Pleural effusions indicate that the cancer, which might have started in the breast, lung or gastrointestinal tract, has spread throughout the body. The prognosis for the roughly 200,000 patients afflicted with this condition is poor: Many die within six months.
To make life more bearable for these patients, doctors close the extra space between the lung and the chest wall, where the troublesome fluid collects. The trick is gluing the two surfaces together. Talc is blown into the patients' chest cavity to irritate the tissue and create tiny abrasions. When the lung tissue heals, it becomes permanently adhered to the chest wall without impairing the patients' breathing. The effects of the procedure, called medical thoracoscopy with talc pleurodesis, are immediate and last a lifetime.

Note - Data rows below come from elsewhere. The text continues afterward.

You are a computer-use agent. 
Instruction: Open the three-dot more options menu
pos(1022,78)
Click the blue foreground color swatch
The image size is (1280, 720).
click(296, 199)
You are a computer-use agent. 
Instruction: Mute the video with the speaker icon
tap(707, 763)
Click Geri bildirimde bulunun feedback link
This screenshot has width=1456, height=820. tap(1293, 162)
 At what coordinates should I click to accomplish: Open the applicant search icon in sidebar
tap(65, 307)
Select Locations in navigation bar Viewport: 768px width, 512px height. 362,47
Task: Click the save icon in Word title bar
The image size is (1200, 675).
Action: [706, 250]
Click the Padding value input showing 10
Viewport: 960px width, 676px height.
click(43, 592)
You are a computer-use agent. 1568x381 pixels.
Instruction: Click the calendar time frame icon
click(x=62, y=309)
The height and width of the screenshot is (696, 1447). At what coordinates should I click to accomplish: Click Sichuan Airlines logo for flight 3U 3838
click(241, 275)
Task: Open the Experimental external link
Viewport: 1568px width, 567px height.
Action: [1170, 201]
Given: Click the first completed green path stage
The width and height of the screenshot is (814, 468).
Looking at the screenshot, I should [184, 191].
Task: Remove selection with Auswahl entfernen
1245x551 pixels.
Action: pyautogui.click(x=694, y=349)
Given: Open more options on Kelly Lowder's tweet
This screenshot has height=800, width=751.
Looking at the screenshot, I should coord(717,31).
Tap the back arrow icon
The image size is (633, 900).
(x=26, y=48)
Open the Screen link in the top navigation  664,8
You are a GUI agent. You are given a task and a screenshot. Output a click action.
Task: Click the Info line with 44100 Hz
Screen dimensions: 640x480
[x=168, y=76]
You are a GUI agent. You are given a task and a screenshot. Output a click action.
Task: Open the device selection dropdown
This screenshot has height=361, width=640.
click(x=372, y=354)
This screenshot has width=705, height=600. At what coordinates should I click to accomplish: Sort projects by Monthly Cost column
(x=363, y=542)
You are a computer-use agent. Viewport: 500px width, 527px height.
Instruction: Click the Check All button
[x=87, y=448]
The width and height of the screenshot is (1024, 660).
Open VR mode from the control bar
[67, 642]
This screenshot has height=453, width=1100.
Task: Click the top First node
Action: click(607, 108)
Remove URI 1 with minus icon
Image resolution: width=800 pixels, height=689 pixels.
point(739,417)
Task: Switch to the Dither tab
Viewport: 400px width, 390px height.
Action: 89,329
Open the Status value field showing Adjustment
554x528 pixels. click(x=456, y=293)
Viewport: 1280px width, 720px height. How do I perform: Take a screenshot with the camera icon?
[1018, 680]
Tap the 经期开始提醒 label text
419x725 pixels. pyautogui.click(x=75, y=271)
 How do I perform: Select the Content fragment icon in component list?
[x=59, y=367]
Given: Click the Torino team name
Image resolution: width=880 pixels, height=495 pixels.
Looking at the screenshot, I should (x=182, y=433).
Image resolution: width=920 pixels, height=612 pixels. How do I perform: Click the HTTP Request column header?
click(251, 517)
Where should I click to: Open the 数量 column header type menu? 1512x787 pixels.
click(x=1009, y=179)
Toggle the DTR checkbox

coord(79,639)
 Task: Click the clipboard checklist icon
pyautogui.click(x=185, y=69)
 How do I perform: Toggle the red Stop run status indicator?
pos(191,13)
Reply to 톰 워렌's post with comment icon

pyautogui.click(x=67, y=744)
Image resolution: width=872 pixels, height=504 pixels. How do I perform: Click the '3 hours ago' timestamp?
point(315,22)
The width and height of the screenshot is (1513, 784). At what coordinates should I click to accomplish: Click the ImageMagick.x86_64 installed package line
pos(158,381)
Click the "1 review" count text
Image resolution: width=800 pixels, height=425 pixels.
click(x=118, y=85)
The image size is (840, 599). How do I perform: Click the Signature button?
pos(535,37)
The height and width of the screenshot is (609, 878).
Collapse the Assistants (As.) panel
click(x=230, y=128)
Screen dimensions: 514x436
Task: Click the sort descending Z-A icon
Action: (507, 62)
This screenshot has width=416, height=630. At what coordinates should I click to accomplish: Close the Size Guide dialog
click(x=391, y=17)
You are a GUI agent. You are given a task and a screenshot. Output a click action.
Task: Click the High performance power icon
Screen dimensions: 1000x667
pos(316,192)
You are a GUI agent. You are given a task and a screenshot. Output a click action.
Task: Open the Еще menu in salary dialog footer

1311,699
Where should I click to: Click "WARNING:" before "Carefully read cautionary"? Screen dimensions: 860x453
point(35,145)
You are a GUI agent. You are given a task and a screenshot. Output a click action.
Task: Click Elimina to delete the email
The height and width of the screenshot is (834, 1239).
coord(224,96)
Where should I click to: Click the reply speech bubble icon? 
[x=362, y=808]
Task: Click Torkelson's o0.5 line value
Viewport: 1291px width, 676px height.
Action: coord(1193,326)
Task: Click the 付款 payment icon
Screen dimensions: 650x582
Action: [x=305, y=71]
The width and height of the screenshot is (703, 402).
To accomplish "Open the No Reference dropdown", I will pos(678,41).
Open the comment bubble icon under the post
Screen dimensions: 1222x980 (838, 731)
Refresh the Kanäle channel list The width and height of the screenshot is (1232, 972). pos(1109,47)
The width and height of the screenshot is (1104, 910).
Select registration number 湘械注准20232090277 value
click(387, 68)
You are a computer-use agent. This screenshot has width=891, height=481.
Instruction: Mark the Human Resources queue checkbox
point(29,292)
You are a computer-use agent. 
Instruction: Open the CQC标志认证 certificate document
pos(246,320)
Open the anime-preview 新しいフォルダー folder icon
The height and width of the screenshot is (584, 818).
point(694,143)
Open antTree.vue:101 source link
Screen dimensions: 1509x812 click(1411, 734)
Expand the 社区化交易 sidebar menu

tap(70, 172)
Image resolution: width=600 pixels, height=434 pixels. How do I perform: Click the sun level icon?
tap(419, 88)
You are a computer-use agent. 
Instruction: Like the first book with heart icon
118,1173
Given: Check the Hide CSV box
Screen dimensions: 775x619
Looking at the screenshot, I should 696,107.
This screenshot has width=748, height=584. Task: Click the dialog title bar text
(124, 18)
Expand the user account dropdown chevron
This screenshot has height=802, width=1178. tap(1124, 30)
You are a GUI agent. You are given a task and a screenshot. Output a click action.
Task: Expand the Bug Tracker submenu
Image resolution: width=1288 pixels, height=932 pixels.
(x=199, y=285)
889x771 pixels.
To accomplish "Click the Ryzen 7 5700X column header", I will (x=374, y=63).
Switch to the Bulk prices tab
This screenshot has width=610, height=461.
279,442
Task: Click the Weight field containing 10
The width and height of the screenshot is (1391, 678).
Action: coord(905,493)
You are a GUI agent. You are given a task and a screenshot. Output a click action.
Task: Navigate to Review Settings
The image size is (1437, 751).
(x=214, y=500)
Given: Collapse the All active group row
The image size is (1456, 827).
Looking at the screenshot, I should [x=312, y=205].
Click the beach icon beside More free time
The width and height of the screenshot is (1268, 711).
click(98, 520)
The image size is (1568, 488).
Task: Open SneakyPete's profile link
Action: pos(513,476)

"Shortness of breath is a horrible way to die," Antony said. "The procedure spares the patient and the family the misery of watching their loved one suffer. It's been used very extensively in Europe but it's had slower acceptance (in the United States), perhaps because of the need to learn a new technology."
The Food and Drug Administration approved talc for use in medical thoracoscopy in 2003, but UF is one of just a handful of U.S. institutions that perform the outpatient procedure on a routine basis.
Doctors have noticed that patients who undergo medical thoracoscopy with talcum powder live up to 18 months longer than expected. To figure out why, Antony compared lung fluid from 16 patients with malignant pleural effusions before and after doctors dusted their lungs with talc. The results were startling.
"We were surprised to find that talc has added benefits besides causing scarring and taking away the fluid that surrounds the lung," Antony said. "The cells that cover the lining of the lung are stimulated by the presence of talc to produce a factor that inhibits the growth of blood vessels and kills the tumor cells themselves."
Less than one day after treatment with talc, patients began producing 10-fold higher levels of endostatin, a hormone released by healthy lung cells. Endostatin prevents new blood vessels from forming, slows cell growth and movement, and even induces nearby tumor cells to commit suicide. All of these make it hard for tumors to grow and spread into healthy lung tissue.
When endostatin was first discovered in 1997, doctors hoped its tumor-fighting properties would lead to a cure for cancer. But clinical trials have been disappointing, possibly because most clinicians have injected the hormone directly into patients. The hormone breaks down in the body before it has a chance to slow the spread of cancer, Antony said.
"It was there, it had a very short half life, it was gone," Antony said. "What we've done is caused the normal pleural mesothelial cells to continue to produce endostatin. Talc doesn't go away. Talc stays in the chest cavity, constantly causing the normal cells to produce this factor that inhibits the growth of the tumor."
The antitumor effects of talc appear to be long-lasting, said Antony, who is continuing to investigate the long-term outcomes of patients who have undergone talc pleurodesis.
"It surprised us that such a cheap, easily available product, such an old-fashioned product, can have benefits to the patient and perhaps prolong the patient's life," Antony said.
Yossef Aelony, M.D., a clinical professor of respiratory and critical care medicine at the Harbor-University of California at Los Angeles Medical Center, said the UF findings are an important milestone.
"This work will undoubtedly have a significant influence on future clinical trials dealing with the treatment of pleural malignancies, including lung cancer, mesothelioma and metastatic adenocarcinoma involving the pleural surfaces," Aelony said.